**WHAT IS EXPECTED:** Write out the lines below exactly, beginning at the one with "Select the Network globe icon in sidebar" and stopping after the one with "Deselect Control Initiative One radio button"; the pictures are not copied.

**EXERCISE INPUTS:**
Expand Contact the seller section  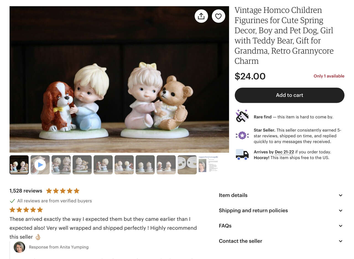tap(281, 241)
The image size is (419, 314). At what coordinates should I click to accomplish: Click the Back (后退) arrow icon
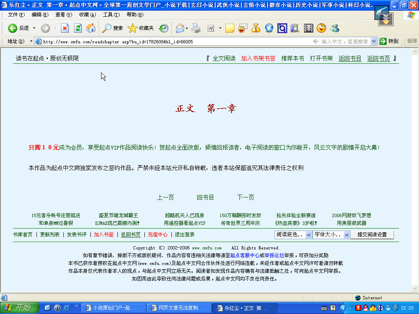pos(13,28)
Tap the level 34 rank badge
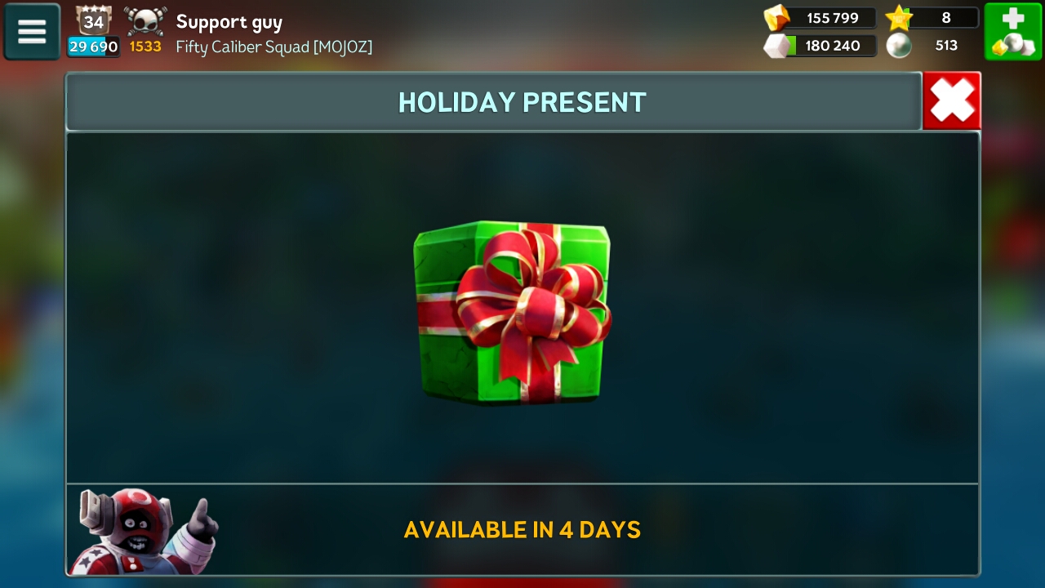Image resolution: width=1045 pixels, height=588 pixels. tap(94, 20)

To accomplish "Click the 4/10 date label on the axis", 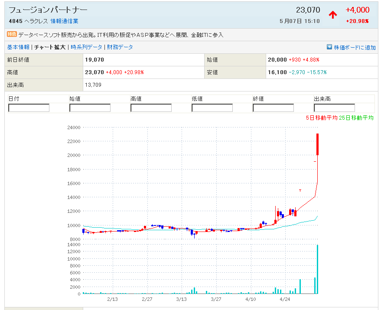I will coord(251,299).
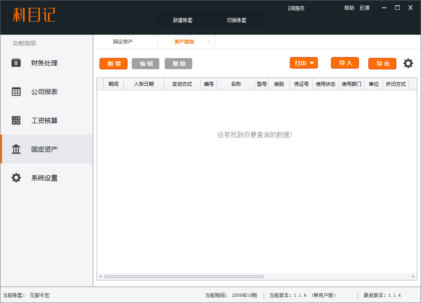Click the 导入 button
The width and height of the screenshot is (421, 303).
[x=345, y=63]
--
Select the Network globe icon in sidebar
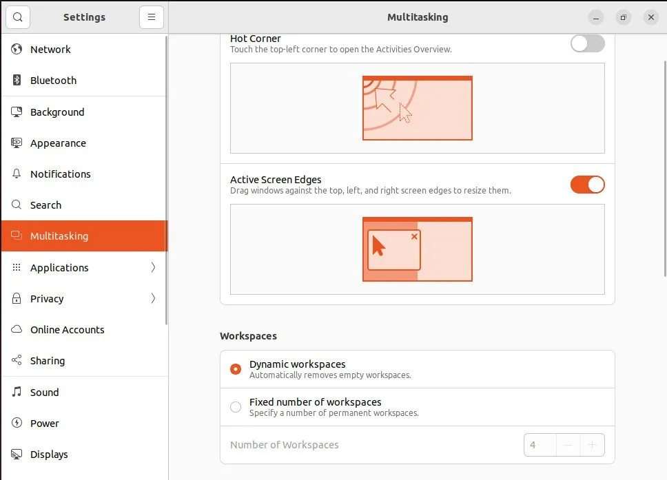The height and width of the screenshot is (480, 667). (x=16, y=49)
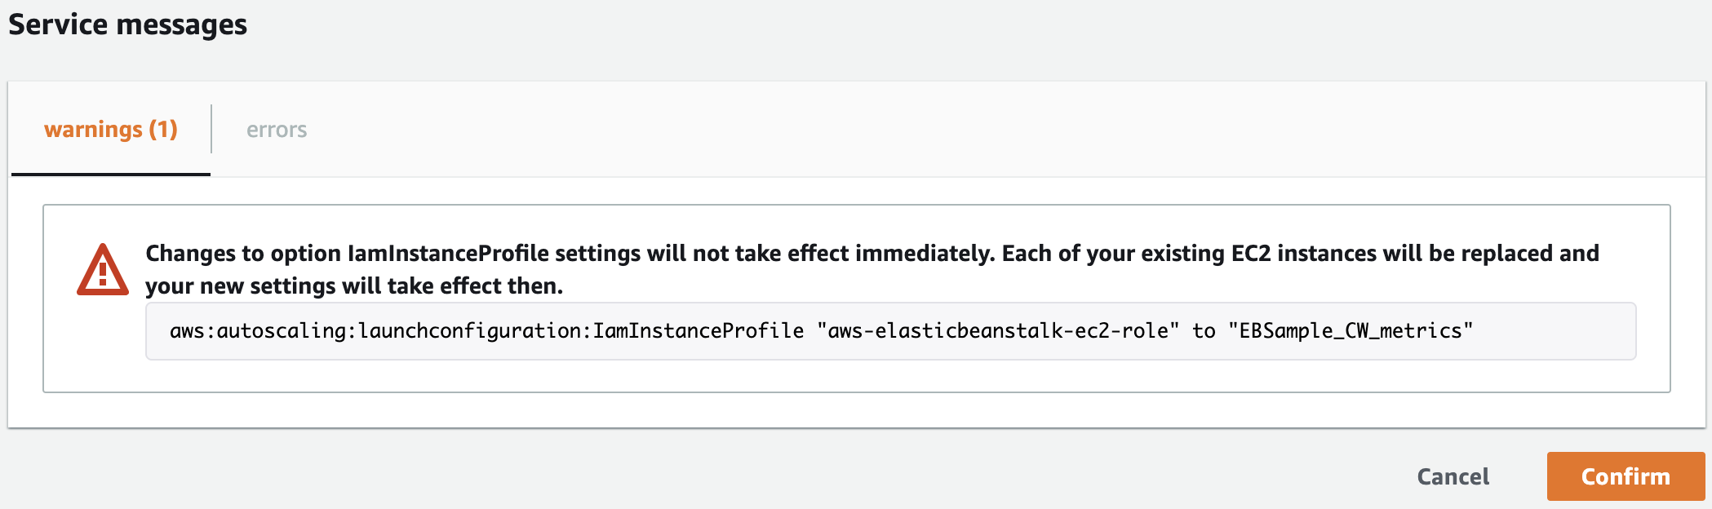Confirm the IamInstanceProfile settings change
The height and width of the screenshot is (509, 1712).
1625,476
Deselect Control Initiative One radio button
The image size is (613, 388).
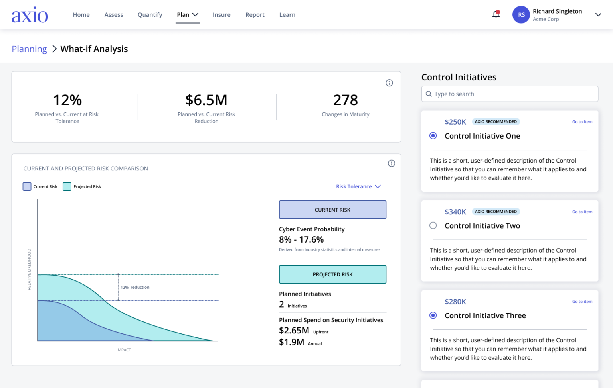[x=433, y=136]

**OUTPUT FOR THIS TASK:**
Select the Network globe icon in sidebar
The height and width of the screenshot is (480, 667). (x=16, y=49)
Confirm the IamInstanceProfile settings change
The height and width of the screenshot is (509, 1712).
1625,476
Deselect Control Initiative One radio button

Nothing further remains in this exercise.